* [Dataset records]
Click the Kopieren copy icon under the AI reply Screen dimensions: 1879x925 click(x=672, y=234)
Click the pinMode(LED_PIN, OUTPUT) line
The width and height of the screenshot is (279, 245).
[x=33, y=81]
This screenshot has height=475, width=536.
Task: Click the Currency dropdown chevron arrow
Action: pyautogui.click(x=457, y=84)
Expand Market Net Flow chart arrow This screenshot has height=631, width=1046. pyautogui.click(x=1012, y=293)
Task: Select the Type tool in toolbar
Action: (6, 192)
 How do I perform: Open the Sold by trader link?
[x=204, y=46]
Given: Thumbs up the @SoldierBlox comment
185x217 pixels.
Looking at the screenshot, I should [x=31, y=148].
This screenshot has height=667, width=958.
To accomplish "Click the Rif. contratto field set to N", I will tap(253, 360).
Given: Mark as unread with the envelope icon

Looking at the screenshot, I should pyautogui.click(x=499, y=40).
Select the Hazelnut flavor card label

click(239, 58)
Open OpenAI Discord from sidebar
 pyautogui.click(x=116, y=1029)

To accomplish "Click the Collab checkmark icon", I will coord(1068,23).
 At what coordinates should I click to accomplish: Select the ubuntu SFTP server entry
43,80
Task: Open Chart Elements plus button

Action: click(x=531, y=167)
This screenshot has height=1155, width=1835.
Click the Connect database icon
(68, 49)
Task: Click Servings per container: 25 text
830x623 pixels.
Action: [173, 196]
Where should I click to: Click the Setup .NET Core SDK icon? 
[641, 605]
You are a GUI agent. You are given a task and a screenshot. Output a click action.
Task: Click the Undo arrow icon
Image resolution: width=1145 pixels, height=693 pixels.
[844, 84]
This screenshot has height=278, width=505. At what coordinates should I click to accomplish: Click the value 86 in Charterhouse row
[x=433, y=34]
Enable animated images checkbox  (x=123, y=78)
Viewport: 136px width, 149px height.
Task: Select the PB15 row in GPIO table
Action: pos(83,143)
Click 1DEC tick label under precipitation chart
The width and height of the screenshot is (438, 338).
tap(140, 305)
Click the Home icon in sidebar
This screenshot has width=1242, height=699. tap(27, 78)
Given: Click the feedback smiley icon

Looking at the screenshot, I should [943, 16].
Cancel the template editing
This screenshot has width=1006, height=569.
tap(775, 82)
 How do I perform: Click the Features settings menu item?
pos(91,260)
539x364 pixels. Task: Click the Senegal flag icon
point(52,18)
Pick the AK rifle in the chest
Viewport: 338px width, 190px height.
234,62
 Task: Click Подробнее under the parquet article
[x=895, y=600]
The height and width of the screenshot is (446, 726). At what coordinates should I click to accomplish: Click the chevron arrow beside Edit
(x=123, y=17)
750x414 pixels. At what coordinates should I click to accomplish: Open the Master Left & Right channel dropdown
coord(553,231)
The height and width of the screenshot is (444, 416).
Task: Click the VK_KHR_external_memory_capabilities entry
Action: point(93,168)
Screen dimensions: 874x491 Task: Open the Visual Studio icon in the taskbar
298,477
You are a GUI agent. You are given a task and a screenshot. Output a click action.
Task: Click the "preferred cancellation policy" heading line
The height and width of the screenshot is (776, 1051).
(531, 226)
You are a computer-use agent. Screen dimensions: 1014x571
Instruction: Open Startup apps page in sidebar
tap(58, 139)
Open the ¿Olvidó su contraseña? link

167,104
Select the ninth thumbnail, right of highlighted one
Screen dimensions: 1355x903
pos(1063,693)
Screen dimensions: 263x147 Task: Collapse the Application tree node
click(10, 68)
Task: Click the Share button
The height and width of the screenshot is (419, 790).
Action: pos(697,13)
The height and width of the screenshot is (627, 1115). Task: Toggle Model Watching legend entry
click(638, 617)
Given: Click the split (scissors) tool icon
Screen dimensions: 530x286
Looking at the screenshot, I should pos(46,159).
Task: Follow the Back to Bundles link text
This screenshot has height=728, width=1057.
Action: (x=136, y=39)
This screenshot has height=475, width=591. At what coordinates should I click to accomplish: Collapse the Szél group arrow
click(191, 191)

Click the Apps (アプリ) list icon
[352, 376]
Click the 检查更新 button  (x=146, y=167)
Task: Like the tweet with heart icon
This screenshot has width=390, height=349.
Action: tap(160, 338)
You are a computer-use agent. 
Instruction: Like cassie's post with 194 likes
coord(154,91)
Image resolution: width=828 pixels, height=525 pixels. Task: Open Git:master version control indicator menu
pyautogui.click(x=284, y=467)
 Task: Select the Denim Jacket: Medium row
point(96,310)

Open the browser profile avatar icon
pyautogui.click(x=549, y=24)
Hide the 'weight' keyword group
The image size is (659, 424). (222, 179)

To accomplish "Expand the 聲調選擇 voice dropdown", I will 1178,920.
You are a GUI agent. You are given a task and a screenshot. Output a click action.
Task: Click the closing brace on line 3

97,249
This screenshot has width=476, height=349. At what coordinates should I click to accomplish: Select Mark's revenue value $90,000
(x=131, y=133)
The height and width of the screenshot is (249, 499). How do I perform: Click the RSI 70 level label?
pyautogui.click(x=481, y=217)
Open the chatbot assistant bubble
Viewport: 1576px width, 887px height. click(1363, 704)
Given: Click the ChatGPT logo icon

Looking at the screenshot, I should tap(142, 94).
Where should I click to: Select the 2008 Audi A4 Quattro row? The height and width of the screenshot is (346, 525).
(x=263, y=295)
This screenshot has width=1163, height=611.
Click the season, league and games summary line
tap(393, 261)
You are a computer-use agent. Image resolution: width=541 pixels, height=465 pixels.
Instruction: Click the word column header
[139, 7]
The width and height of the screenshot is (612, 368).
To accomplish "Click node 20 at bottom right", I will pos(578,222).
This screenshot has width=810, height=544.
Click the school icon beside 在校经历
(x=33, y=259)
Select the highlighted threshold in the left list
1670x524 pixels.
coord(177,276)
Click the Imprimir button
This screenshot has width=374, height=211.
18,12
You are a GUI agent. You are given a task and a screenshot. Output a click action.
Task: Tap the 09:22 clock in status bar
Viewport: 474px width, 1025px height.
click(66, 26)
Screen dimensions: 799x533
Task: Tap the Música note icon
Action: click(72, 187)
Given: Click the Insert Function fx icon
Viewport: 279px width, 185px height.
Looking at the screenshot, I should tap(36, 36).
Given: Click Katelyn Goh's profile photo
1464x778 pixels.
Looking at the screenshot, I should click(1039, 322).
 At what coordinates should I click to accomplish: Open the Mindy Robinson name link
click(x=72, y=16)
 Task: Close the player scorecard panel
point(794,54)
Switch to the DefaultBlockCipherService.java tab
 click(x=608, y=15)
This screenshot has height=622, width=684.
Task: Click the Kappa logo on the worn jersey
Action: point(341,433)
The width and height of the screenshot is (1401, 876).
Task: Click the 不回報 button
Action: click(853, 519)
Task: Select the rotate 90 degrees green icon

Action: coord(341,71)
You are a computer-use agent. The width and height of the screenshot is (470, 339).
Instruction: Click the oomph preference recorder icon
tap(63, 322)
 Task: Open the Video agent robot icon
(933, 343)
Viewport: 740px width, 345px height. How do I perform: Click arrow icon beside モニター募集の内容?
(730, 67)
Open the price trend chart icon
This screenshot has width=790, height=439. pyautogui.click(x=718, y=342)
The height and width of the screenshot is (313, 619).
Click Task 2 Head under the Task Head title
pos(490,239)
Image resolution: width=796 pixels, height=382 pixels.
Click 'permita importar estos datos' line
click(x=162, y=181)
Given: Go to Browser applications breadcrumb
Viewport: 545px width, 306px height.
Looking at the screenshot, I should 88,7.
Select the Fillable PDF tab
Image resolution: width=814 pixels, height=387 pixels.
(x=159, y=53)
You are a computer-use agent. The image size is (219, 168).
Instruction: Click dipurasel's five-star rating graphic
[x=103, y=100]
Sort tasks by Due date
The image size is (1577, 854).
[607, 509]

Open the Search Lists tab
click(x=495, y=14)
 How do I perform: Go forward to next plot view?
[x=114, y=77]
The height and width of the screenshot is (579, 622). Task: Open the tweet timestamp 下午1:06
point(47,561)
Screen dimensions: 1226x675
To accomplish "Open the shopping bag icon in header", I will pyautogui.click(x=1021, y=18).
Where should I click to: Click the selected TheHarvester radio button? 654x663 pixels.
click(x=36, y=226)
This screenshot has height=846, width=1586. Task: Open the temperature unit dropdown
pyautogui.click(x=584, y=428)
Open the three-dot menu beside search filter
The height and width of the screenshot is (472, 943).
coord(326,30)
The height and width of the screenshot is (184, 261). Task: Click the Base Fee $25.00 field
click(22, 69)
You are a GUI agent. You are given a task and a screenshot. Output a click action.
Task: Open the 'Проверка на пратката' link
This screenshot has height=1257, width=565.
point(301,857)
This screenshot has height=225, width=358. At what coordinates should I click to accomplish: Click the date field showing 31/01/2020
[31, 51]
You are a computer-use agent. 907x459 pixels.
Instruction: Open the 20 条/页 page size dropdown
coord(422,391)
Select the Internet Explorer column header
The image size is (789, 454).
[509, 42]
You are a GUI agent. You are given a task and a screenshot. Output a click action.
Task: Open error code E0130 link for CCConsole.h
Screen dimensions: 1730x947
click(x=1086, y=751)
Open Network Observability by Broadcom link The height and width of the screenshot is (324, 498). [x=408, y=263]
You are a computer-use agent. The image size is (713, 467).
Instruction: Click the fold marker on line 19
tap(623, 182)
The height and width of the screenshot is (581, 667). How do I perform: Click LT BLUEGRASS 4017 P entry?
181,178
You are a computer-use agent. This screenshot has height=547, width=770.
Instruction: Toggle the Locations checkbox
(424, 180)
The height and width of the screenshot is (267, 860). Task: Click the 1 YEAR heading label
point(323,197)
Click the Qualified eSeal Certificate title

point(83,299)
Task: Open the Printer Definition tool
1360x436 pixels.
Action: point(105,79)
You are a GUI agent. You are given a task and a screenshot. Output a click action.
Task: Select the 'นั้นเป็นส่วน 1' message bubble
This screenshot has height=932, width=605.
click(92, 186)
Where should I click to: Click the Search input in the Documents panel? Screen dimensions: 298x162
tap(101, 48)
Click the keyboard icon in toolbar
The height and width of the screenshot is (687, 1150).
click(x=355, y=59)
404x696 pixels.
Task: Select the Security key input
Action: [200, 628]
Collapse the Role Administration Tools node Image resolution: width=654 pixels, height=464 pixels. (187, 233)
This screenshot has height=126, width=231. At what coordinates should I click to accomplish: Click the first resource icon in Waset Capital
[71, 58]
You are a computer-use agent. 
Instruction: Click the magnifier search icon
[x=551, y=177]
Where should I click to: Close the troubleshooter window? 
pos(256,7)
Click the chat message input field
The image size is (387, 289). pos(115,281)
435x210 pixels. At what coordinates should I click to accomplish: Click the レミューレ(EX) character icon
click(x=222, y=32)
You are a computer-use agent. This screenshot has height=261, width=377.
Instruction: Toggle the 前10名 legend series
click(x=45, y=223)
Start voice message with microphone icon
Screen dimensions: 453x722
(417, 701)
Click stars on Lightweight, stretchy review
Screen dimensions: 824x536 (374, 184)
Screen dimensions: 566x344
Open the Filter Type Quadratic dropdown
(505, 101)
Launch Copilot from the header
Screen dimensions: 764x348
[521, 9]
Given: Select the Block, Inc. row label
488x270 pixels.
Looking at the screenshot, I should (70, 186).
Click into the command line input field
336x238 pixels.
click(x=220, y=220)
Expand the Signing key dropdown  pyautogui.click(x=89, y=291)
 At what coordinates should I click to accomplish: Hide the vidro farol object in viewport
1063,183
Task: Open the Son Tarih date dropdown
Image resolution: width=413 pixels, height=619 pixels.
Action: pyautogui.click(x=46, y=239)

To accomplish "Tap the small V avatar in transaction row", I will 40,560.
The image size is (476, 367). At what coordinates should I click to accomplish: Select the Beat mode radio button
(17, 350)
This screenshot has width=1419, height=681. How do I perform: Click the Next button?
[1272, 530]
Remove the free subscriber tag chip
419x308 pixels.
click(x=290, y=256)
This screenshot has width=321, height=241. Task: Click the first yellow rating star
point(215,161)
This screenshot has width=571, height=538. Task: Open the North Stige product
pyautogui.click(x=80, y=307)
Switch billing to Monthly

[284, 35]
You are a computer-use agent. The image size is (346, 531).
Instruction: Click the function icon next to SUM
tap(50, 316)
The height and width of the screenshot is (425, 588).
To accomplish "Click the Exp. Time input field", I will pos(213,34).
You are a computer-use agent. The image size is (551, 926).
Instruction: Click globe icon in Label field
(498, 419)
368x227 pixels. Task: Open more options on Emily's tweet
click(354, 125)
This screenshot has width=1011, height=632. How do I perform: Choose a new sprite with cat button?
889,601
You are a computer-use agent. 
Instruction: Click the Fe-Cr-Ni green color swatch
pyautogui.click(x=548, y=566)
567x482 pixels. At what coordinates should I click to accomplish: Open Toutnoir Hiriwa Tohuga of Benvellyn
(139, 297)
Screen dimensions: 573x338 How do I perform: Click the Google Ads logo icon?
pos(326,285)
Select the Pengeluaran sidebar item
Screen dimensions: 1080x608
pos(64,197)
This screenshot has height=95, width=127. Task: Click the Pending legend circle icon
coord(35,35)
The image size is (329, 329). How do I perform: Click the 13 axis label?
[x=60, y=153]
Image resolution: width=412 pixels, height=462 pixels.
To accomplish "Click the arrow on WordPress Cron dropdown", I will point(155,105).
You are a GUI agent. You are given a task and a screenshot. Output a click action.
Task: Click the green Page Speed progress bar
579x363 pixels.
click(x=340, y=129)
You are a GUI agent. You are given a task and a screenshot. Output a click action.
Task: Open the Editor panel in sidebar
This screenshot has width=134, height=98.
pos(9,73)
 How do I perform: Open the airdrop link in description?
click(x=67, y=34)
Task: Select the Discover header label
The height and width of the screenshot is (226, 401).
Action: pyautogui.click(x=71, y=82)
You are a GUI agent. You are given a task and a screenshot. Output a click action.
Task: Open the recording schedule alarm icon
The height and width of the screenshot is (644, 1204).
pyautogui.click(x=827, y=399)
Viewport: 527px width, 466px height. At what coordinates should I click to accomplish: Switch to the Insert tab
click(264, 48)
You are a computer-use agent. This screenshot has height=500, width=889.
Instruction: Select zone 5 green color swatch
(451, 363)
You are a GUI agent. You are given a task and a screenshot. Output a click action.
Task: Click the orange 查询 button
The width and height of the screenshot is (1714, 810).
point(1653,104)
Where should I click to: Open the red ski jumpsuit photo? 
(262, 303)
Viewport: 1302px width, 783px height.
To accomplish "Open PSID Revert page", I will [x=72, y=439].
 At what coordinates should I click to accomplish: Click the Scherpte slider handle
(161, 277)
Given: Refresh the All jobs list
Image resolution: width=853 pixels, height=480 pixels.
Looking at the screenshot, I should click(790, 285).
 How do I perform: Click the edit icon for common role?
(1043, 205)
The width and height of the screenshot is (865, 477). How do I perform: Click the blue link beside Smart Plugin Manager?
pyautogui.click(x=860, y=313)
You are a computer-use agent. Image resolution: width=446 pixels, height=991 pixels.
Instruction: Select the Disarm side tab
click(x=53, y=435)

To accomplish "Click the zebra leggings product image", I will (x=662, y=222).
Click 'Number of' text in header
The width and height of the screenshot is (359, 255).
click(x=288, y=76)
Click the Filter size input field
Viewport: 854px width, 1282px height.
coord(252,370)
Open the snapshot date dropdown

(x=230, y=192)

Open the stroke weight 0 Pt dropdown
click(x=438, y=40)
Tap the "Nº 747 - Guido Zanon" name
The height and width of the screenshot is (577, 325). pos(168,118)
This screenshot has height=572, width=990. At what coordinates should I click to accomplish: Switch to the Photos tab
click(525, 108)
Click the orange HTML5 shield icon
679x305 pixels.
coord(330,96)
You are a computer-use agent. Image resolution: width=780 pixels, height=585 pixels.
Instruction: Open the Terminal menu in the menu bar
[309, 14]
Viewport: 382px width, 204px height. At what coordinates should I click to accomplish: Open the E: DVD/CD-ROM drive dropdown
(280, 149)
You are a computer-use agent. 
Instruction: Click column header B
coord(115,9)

* [Exercise directions]
Could you copy out the records above, everything from the line containing "Open the stroke weight 0 Pt dropdown" down to the line containing "click(525, 108)", both included, with nothing changed?

* [Exercise result]
Open the stroke weight 0 Pt dropdown
click(x=438, y=40)
Tap the "Nº 747 - Guido Zanon" name
The height and width of the screenshot is (577, 325). pos(168,118)
This screenshot has height=572, width=990. At what coordinates should I click to accomplish: Switch to the Photos tab
click(525, 108)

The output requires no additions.